How Many On-Time Payments Are Usually Needed to Release a Cosigner?

Updated July 9, 2026 6 min read

A specific number of on-time payments sounds like a clean, predictable path to releasing a cosigner, but the reality is far less standardized than that framing suggests.

The short answer

There’s no single, universal number of on-time payments that releases a cosigner from a car loan, because that option depends entirely on whether the specific lender offers a release provision at all. When a lender does offer one, requirements commonly range from roughly a year to several years of consecutive, on-time payments, but the exact terms vary and should be confirmed in the original loan documents rather than assumed.

Why there’s no standard number

Cosigner release isn’t a feature required by law or built into every auto loan; it’s an optional term that some lenders choose to include and others don’t. As how do you remove a cosigner from a car loan covers, lenders that do offer release programs set their own thresholds, and those thresholds reflect each lender’s own risk tolerance rather than an industry-wide rule.

What a typical release provision might require

Where to find the actual terms

The only reliable way to know what applies to a specific loan is to check the original loan agreement or contact the lender directly, since marketing materials and general advice can’t capture lender-specific fine print. Some loans never mention a release option at all, in which case a refinance in the primary borrower’s name is generally the more realistic path forward.

Why the wait can feel longer than expected

Because release timelines are set by the lender rather than by any external standard, a cosigner hoping to be freed from the obligation may find the actual wait longer, shorter, or entirely different from what a friend’s experience with a different lender suggested. This is one more reason what should you know before cosigning a car loan for a teenager emphasizes understanding the full length of the commitment upfront, rather than assuming an easy exit exists partway through.

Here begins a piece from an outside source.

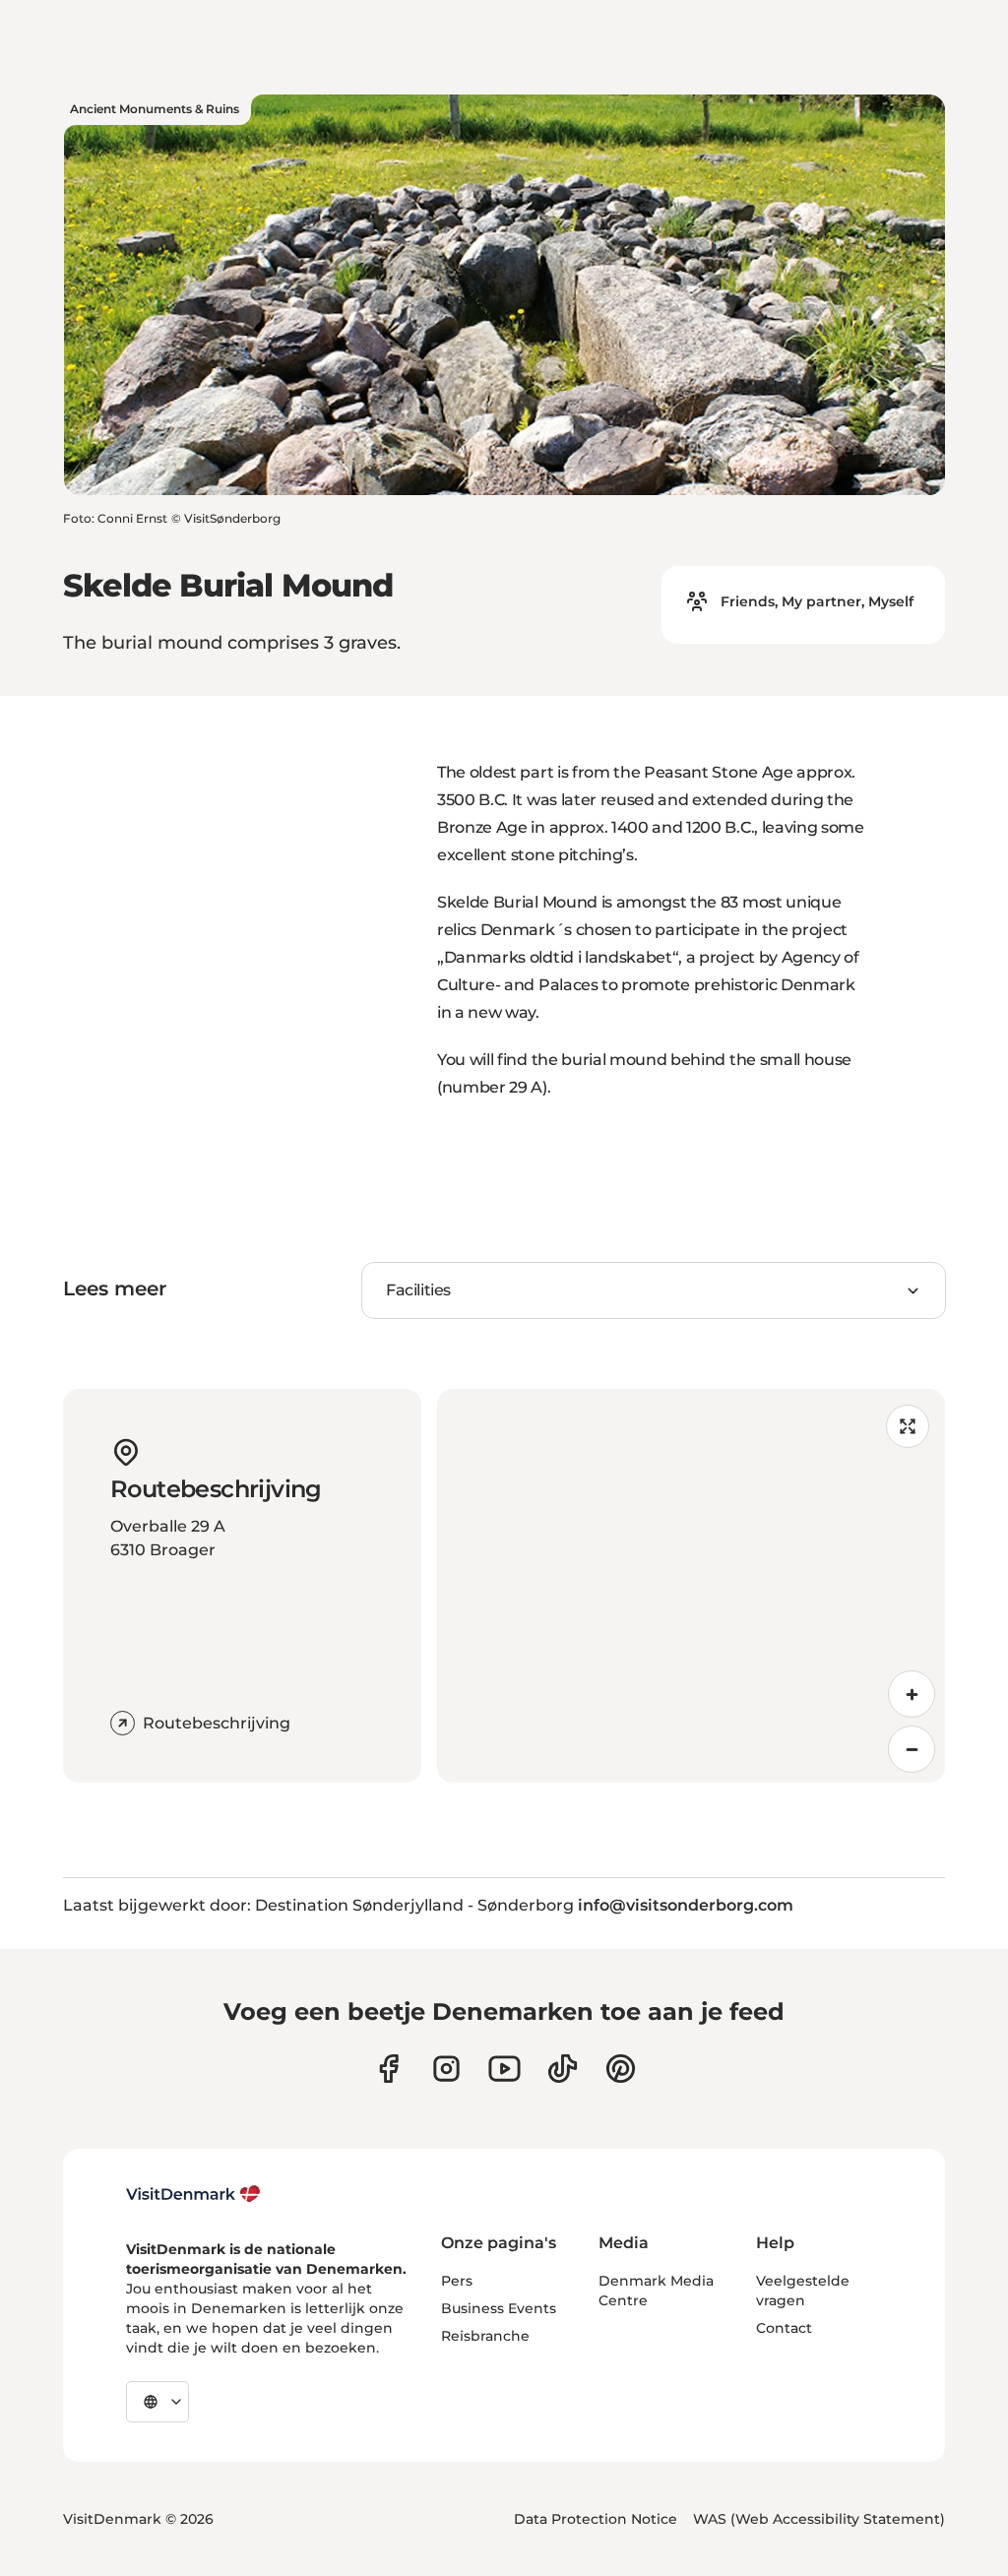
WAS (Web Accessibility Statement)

It’s also worth asking, at the time of signing, whether a release provision exists at all, rather than waiting until years into the loan to find out. Lenders can typically answer this question directly, and having that answer early lets a cosigner plan around a realistic timeline instead of an assumed one.

Setting expectations from the start

Because release terms sit outside the parts of a loan application most people focus on — like the interest rate or monthly payment — they’re easy to overlook until a cosigner actually wants out of the arrangement. Asking about release options as part of the original loan conversation, rather than after the fact, tends to produce a clearer and more accurate picture of what the commitment actually involves.

The takeaway

No fixed number of payments guarantees a cosigner’s release, since that path exists only where a specific lender has built it into the loan. Reading the actual loan agreement, or asking the lender directly, is the only way to know what applies rather than relying on a general rule of thumb.